The Scottish Diabetic Retinopathy Screening programme was started in 2003. It uses a network of non-mydriatic fundus cameras and specialist software. The software helps with the accurate grading of retinopathy and can generate appointments and referrals to hospital-based eye clinics. It also stores images and patient data.

All eligible patients are invited for photographic screening. First, visual acuity testing is done (using a Snellen chart). Since the fundus cameras are non-mydriatic, dilatation is carried out only if the photographer is unable to obtain an adequate image through an undilated pupil.

The stored images undergo three levels of grading. At Level 1, images with disease are separated from images with no disease. Most Level 1 grading is done automatically, using a computer programme that detects microaneurysms, but some grading is performed by trainee graders as part of their training.

Level 2 graders are either optometrists or nurse practitioners who have been trained in DR grading. Images with no sight-threatening retinopathy or maculopathy are assigned one of two outcomes:

  • return for screening in 6 months
  • return for screening in 12 months

Images showing sight-threatening retinopathy or maculopathy which requires referral to hospital eye clinics are sent to Level 3 graders. These are graders are medical retina trained ophthalmologists who are responsible for the final arbitration of referable DR. The Level 3 grader also undertakes internal quality assurance for Level 1 and Level 2 graders, with five hundred random images from each grader included for internal quality assurance each year. All Scottish graders (Level 1 to Level 3) must also participate in external quality assurance once a year, where 100 images are graded over a period of four weeks.

The Scottish Diabetic Retinopathy Screening protocol also includes a list of common non-diabetic pathology, which is detected opportunistically. These are dealt with as per local protocols.

Tips for an effective DR screening service in sub-Saharan Africa

Tunde Peto

Head: Ophthalmic Image Analysis Unit, Moorfields Eye Hospital NHS Foundation Trust and UCL Institute of Ophthalmology, London, UK.

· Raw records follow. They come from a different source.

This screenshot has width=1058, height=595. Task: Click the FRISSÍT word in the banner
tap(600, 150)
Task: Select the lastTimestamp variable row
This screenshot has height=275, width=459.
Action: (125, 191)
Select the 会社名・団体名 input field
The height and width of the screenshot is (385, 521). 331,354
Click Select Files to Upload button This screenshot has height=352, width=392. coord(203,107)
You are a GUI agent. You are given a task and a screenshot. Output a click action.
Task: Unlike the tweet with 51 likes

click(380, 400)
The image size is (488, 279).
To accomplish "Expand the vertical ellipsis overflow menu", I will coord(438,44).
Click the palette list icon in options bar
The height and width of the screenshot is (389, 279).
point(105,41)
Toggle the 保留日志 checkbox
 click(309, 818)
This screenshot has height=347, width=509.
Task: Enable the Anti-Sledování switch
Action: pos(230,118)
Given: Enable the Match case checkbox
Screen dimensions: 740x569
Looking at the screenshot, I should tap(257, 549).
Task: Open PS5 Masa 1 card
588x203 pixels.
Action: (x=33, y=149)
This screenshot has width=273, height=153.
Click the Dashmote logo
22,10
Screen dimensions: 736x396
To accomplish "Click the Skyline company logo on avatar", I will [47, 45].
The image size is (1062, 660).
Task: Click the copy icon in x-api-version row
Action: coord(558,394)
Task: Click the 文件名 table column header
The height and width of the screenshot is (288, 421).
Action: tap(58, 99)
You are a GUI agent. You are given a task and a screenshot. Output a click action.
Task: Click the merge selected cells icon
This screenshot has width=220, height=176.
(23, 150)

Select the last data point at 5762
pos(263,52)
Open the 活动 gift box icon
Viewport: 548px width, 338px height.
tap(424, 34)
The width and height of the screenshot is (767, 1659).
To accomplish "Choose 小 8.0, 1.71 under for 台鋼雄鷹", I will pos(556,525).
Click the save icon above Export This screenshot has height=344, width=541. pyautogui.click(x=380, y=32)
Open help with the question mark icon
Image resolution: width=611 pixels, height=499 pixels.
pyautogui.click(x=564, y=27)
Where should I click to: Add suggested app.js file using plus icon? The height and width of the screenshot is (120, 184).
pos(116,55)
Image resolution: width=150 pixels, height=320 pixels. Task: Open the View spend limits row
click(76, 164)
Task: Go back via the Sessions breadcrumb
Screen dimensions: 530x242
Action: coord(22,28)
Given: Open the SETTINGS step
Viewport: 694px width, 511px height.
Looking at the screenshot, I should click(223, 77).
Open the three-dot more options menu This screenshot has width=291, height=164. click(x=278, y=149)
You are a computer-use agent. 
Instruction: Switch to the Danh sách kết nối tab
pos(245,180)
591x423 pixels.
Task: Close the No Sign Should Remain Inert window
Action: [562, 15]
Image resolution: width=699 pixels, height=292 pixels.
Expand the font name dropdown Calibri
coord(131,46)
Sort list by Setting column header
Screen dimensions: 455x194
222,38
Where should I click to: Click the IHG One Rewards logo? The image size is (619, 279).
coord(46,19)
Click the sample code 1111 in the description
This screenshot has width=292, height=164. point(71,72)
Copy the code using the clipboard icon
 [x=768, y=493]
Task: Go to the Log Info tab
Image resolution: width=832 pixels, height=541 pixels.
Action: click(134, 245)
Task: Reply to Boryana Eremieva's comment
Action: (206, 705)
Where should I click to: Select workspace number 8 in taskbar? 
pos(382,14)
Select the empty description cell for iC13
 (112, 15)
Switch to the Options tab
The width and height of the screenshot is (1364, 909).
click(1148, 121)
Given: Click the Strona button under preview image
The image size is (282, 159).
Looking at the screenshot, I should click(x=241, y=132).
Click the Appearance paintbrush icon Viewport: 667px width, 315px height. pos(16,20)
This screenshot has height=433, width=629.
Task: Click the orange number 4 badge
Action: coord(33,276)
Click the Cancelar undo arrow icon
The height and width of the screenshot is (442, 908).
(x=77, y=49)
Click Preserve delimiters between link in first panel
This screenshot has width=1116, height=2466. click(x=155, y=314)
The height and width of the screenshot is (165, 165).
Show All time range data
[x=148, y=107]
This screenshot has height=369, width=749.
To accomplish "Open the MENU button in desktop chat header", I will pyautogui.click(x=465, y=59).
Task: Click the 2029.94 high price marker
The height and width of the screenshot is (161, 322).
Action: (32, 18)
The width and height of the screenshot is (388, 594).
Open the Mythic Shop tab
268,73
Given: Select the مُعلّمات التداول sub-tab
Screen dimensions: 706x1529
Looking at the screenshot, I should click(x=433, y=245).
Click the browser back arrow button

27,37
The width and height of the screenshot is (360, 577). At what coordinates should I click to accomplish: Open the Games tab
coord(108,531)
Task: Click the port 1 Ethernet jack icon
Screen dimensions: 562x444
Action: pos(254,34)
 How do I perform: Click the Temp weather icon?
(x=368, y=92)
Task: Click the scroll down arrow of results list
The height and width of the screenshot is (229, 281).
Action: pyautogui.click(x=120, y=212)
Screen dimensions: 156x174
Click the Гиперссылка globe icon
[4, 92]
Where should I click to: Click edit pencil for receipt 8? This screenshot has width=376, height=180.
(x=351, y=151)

Screening for diabetic retinopathy is of increasing importance. It requires identification of people with diabetes, an accurate examination and/or photograph of the retina and competent analysis of the findings and/or images. It is imperative that, where screening exists, treatment is available and that it is affordable and sustainable. Laser treatment is the mainstay of treatment in sub-Saharan Africa and it is important that laser machines are maintained and that an eye health professional is taught to provide safe and adequate laser treatment.

Business card-sized promotional materials are available at health centres and the Ministry of Health in Botswana. Credit: Peter Blow
Business card-sized promotional materials are available at health centres and the Ministry of Health in Botswana. Credit: Peter Blow

In addition to diabetic retinopathy, screening can pick up other ocular diseases, either as media opacities or abnormalities of the fundus. Fundal abnormalities include vascular diseases (e.g. arterial and venous occlusions), glaucomatous disc changes, age-related diseases, and some inherited retinal diseases.

Health care professionals working in the hospitals that receive patients from screening should be fully aware of how the screening is carried out, what the referral criteria are from screening to treatment and how and when they can discharge the patients back for follow-up. A good referral pathway will allow for growth (based on growing demand) and will build trust between health care providers and the population.